Component Architecture

+-------------------------------------------------------------+
|                        WebApi (REST)                        |
+-------------------------------------------------------------+
|  ApiServices: Agent, Interaction, Capsule, App, etc.        |
+-------------------------------------------------------------+
|  +-------------+ +-------------+ +-------------------------+ |
|  |   AiModels  | | Connectors  | |  ExternalOperations     | |
|  | (Anthropic, | |  (OpenAPI,  | |   (Tool execution)      | |
|  |   OpenAI)   | |    MCP)     | |                         | |
|  +-------------+ +-------------+ +-------------------------+ |
+-------------------------------------------------------------+
|  Process Runners: App, Interaction, Capsule, CodeGen        |
+-------------------------------------------------------------+
|  +----------------------------------------------------------+|
|  |          Cogniscript Virtual Machine                     ||
|  |  (Compiler -> Assembler -> VM -> Standard/Maitento Lib)  ||
|  +----------------------------------------------------------+|
+-------------------------------------------------------------+
|  Data Layer: MongoDB Repositories + Entity Framework        |
+-------------------------------------------------------------+
|  Infrastructure: MessageBus (RabbitMQ), Storage, VFS        |
+-------------------------------------------------------------+

Major Subsystems

Core Runtime

  • CogniscriptCore - VM core implementation
  • CogniscriptCompiler - Script compilation
  • CogniscriptAssembler - Bytecode assembly
  • CogniscriptVirtualMachine - VM execution engine
  • CogniscriptStandardLibrary - Standard library functions
  • CogniscriptMaitentoLibrary - Maitento-specific syscalls

Process Runners

  • AppProcessRunner - Application execution
  • InteractionProcessRunner - AI interaction execution
  • ConversationRunner - Conversation handling
  • CodeGenerationProcessRunner - AI-assisted code generation
  • CapsuleProcessRunner - Capsule sandbox execution
  • ProcessScheduler - Scheduled task execution

AI and Integration

  • AiModels - AI model integrations (Anthropic, OpenAI)
  • Connectors - External APIs (OpenAPI, MCP)
  • ExternalOperations - External operation execution
  • McpProxy - Model Context Protocol proxy

Data and State

  • Data - MongoDB repositories (25+ implementations)
  • Entities - 373 domain entity classes
  • Storage - File storage abstraction
  • VirtualFileSystems - VFS implementation

Core Concepts

Tenants

A Tenant represents an isolated organizational unit within Maitento. All resources (users, interactions, files, processes) belong to a tenant, providing multi-tenancy isolation.

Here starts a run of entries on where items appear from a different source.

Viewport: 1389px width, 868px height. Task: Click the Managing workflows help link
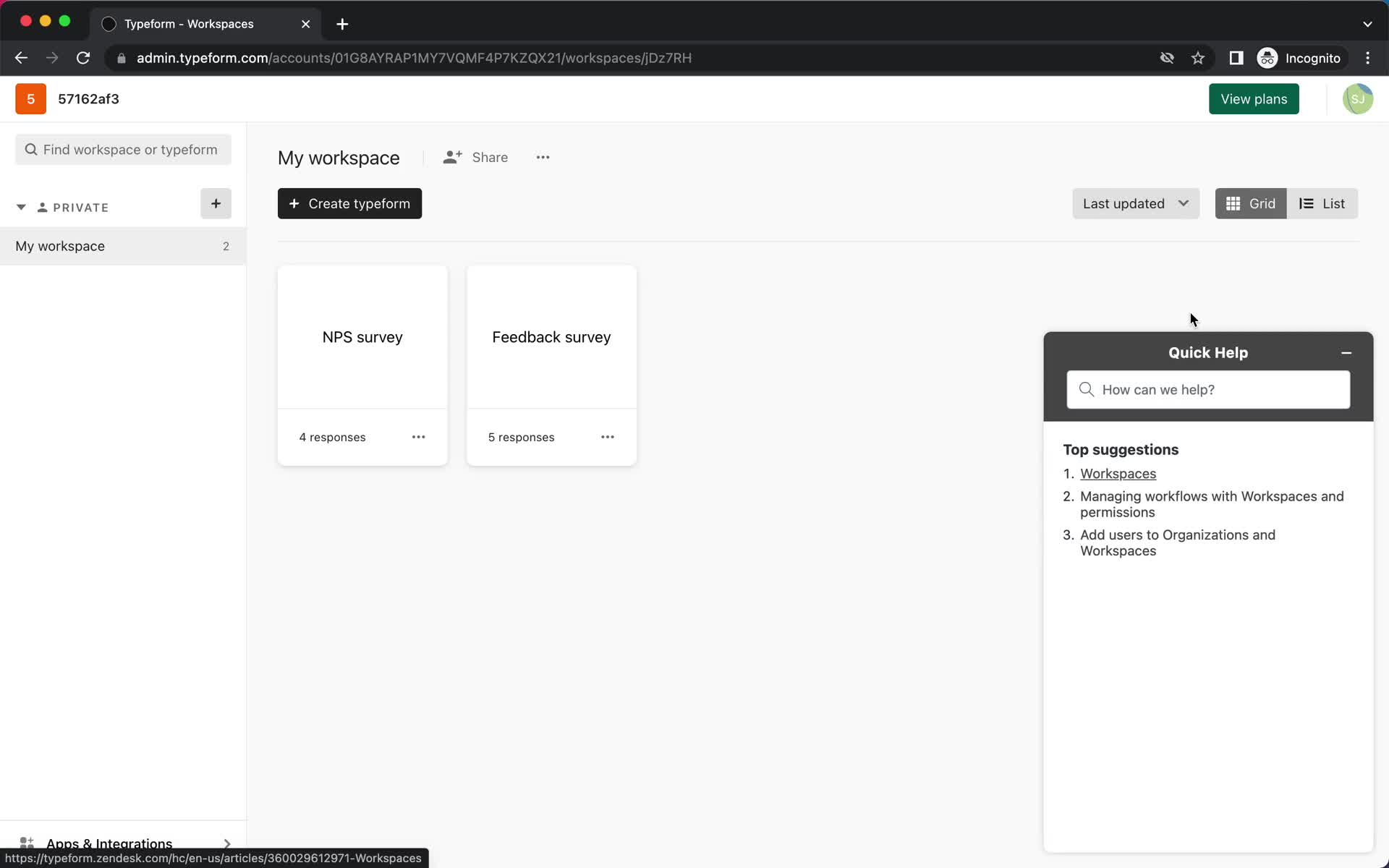click(x=1211, y=504)
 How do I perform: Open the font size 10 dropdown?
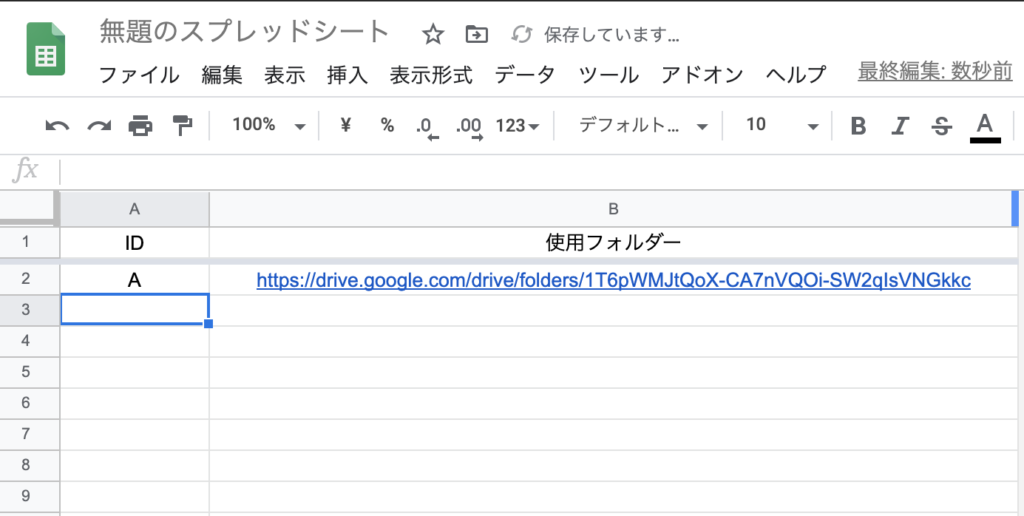click(x=781, y=125)

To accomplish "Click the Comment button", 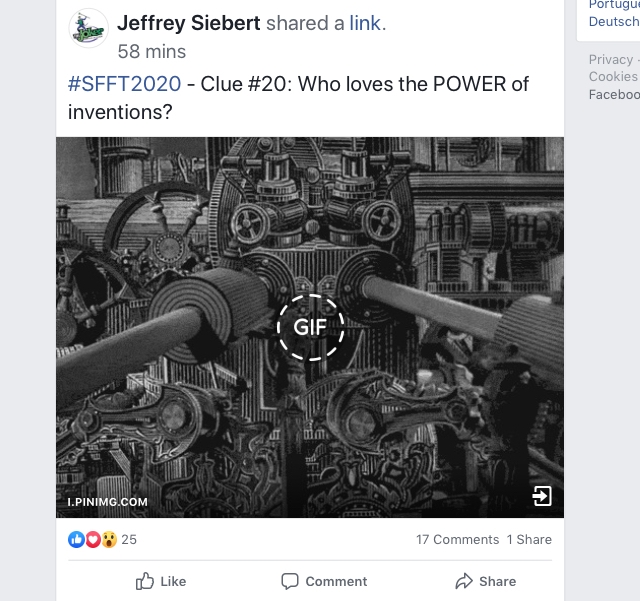I will 324,581.
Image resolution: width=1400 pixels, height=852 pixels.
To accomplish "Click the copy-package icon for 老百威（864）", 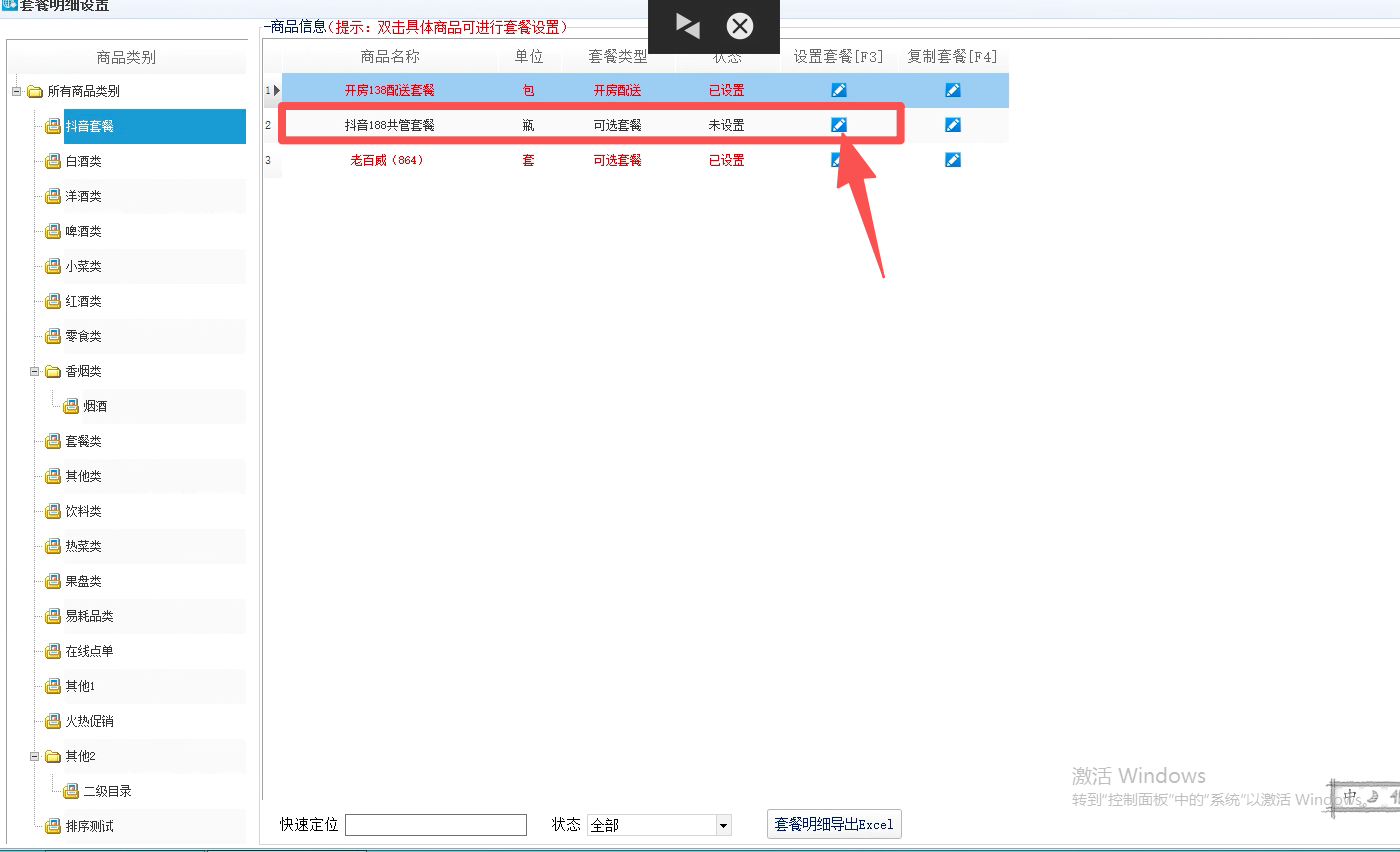I will [x=953, y=160].
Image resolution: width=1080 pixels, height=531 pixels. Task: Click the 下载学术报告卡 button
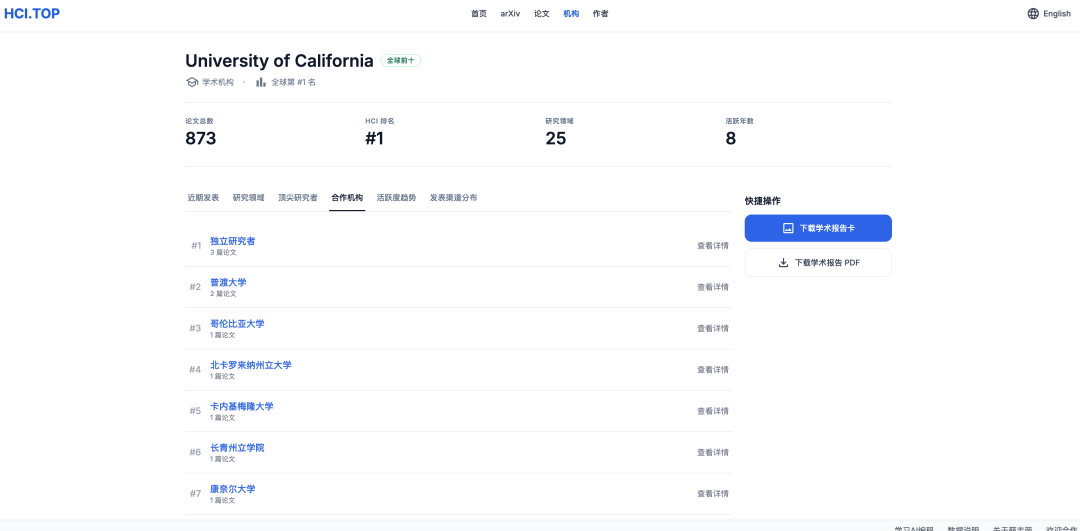818,228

  • Each user belongs to exactly one tenant
  • Resources are scoped to tenants via TenantId
  • API authentication includes tenant context via JWT claims

Namespaces

Namespaces provide logical grouping and organization of resources within a tenant. They enable:

  • Resource naming without collisions
  • Logical separation of projects or environments
  • Reference resolution via @ref("namespace.resourceName")

Processes

Maitento uses several types of processes, each serving different purposes:

Process TypePurposeRunner
Interaction ProcessExecutes AI-powered interactions with agentsInteractionProcessRunner
App ProcessRuns Cogniscript applicationsAppProcessRunner
Capsule ProcessManages containerized sandbox environmentsCapsuleProcessRunner
Code Generation ProcessAI-assisted code generation workflowsCodeGenerationProcessRunner

Each process has a lifecycle managed by its runner, with states tracked and communicated via the message bus.

Interactions

Interactions are the primary way to engage AI agents. They define:

  • Which agent(s) participate
  • Input parameters and prompts
  • Output schemas
  • Available external operations (tools)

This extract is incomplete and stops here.